EXERCISE:
Please write the following entries out once more, exactly.

[[ DATA FOR ANALYSIS, beginning ]]

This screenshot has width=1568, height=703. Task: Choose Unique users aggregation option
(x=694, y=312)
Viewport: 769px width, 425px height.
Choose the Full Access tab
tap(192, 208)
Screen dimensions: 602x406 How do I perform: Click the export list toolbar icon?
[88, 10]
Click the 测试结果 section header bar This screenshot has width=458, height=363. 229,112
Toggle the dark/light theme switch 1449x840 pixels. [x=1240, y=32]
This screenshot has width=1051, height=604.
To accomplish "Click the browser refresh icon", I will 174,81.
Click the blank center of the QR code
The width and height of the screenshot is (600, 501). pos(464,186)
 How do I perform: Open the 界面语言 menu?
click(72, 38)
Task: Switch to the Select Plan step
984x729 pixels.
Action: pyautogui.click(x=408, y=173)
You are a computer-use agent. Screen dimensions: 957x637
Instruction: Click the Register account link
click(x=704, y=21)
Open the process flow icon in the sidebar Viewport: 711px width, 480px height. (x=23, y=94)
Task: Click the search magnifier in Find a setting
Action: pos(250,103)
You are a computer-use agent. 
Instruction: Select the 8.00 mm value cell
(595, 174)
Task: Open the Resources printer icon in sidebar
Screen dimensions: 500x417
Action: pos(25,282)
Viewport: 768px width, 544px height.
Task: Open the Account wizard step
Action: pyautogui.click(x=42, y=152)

[[ DATA FOR ANALYSIS, end ]]

TASK RESULT:
This screenshot has width=1568, height=703. Task: Choose Unique users aggregation option
(x=694, y=312)
Viewport: 769px width, 425px height.
Choose the Full Access tab
tap(192, 208)
Screen dimensions: 602x406 How do I perform: Click the export list toolbar icon?
[88, 10]
Click the 测试结果 section header bar This screenshot has width=458, height=363. 229,112
Toggle the dark/light theme switch 1449x840 pixels. [x=1240, y=32]
This screenshot has width=1051, height=604.
To accomplish "Click the browser refresh icon", I will 174,81.
Click the blank center of the QR code
The width and height of the screenshot is (600, 501). pos(464,186)
 How do I perform: Open the 界面语言 menu?
click(72, 38)
Task: Switch to the Select Plan step
984x729 pixels.
Action: pyautogui.click(x=408, y=173)
You are a computer-use agent. Screen dimensions: 957x637
Instruction: Click the Register account link
click(x=704, y=21)
Open the process flow icon in the sidebar Viewport: 711px width, 480px height. (x=23, y=94)
Task: Click the search magnifier in Find a setting
Action: pos(250,103)
You are a computer-use agent. 
Instruction: Select the 8.00 mm value cell
(595, 174)
Task: Open the Resources printer icon in sidebar
Screen dimensions: 500x417
Action: pos(25,282)
Viewport: 768px width, 544px height.
Task: Open the Account wizard step
Action: pyautogui.click(x=42, y=152)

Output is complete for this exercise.